It is because your .config has kunit as modular but smmu is not. I
thought the kconfig prevented that in the usual way, but I see it
doesn't work :\

Let me come up with something

Jason
Thorsten Leemhuis May 7, 2024, 12:55 p.m. UTC | #3
On 07.05.24 14:41, Jason Gunthorpe wrote:
> On Tue, May 07, 2024 at 02:15:51PM +0200, Thorsten Leemhuis wrote:
>> On 30.04.24 19:21, Jason Gunthorpe wrote:
>>> Add tests for some of the more common STE update operations that we expect
>>> to see, as well as some artificial STE updates to test the edges of
>>> arm_smmu_write_entry. These also serve as a record of which common
>>> operation is expected to be hitless, and how many syncs they require.
>>>
>>> arm_smmu_write_entry implements a generic algorithm that updates an STE/CD
>>> to any other abritrary STE/CD configuration. The update requires a
>>> sequence of write+sync operations with some invariants that must be held
>>> true after each sync. arm_smmu_write_entry lends itself well to
>>> unit-testing since the function's interaction with the STE/CD is already
>>> abstracted by input callbacks that we can hook to introspect into the
>>> sequence of operations. We can use these hooks to guarantee that
>>> invariants are held throughout the entire update operation.
>>>
>>> [...]
>>>
>>> +static void arm_smmu_v3_test_ste_expect_transition(
>>> +	struct kunit *test, const struct arm_smmu_ste *cur,
>>> +	const struct arm_smmu_ste *target, unsigned int num_syncs_expected,
>>> +	bool hitless)
>>> +{
>>> +	struct arm_smmu_ste cur_copy = *cur;
>>> [...]
>>
>> Lo! My daily -next builds of vanilla kernel RPM packages for all
>> current Fedora releases started all to fail today on ARM64.
> 
> Fedora enables kunit in a production kernel????

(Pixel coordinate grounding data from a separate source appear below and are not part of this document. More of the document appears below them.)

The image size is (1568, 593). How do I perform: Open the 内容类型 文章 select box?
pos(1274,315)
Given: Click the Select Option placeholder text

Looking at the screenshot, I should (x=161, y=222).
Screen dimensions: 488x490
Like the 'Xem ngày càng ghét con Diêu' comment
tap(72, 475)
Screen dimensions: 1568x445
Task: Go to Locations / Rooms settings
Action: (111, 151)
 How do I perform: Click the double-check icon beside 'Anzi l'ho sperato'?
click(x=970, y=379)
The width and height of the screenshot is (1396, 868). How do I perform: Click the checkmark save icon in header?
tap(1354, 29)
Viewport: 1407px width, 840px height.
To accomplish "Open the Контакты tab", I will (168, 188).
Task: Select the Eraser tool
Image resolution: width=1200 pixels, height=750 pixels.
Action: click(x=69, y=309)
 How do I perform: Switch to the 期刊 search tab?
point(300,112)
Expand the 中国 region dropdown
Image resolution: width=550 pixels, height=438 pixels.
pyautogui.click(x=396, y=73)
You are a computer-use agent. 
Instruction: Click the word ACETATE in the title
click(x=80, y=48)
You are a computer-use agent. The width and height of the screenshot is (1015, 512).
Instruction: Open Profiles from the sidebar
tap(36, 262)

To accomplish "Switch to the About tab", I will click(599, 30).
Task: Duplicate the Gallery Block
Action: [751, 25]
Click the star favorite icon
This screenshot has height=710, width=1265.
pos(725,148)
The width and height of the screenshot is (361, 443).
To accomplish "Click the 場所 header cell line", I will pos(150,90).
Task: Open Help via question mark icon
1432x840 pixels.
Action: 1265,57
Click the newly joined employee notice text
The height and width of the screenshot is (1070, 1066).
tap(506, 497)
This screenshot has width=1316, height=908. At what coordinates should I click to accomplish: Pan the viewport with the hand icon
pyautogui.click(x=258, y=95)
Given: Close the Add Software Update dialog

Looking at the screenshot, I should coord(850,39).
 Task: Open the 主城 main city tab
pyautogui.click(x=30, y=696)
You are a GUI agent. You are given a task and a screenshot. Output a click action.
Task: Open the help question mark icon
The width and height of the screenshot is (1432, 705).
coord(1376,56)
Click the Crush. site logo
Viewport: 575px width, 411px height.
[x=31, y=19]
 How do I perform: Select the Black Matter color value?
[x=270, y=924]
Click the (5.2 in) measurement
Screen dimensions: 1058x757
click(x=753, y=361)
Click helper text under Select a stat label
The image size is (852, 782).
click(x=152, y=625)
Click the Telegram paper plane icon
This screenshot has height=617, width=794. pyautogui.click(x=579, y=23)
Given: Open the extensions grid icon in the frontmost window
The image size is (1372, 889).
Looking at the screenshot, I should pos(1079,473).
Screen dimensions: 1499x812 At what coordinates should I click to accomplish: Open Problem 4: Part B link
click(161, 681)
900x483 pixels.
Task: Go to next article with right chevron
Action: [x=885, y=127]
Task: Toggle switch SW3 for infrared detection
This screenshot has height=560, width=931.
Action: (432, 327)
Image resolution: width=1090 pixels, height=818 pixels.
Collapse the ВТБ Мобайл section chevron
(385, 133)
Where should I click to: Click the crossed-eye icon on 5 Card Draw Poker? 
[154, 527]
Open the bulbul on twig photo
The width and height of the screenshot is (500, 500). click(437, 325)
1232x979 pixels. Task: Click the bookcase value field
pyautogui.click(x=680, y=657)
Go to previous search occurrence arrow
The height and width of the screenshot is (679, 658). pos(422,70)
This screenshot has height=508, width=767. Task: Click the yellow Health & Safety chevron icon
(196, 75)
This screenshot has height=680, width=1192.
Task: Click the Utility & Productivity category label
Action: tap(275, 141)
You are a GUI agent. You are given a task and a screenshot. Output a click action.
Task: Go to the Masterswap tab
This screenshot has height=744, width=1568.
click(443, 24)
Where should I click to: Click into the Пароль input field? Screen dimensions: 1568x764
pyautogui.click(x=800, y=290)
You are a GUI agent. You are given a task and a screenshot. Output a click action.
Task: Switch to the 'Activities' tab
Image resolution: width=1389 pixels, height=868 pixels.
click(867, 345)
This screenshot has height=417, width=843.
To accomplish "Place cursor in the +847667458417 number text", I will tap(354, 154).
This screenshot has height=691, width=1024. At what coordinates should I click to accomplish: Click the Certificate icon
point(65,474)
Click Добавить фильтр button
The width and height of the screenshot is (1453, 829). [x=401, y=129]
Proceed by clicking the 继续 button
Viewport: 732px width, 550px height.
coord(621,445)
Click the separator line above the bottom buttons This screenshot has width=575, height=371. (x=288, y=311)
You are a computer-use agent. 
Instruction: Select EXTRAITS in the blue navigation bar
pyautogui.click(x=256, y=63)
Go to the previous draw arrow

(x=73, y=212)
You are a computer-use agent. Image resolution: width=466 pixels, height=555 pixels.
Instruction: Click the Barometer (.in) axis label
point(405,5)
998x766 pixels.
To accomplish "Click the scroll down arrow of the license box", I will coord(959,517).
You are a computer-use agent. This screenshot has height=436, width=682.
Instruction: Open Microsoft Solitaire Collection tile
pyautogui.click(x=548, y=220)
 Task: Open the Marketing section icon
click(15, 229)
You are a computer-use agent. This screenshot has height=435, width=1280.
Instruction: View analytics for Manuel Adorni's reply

FWIW, I'm just a interested Fedora downstream party here that uses
Fedora's mechanisms as a base for daily -next builds.

But yes, kunit is enabled by default. All the modules then then go into
a sub-package that is shipped, but normally not installed.
>> I currently lack time to investigate this properly, so feel free to
>> ignore this, maybe this is a false alarm and cause by the build
>> instructions in the RPM .spec file doing something stupid.
> 
> That's surprising to me.. this has been in 0-day for months now and
> it's kconfig randomizer didn't hit this combination.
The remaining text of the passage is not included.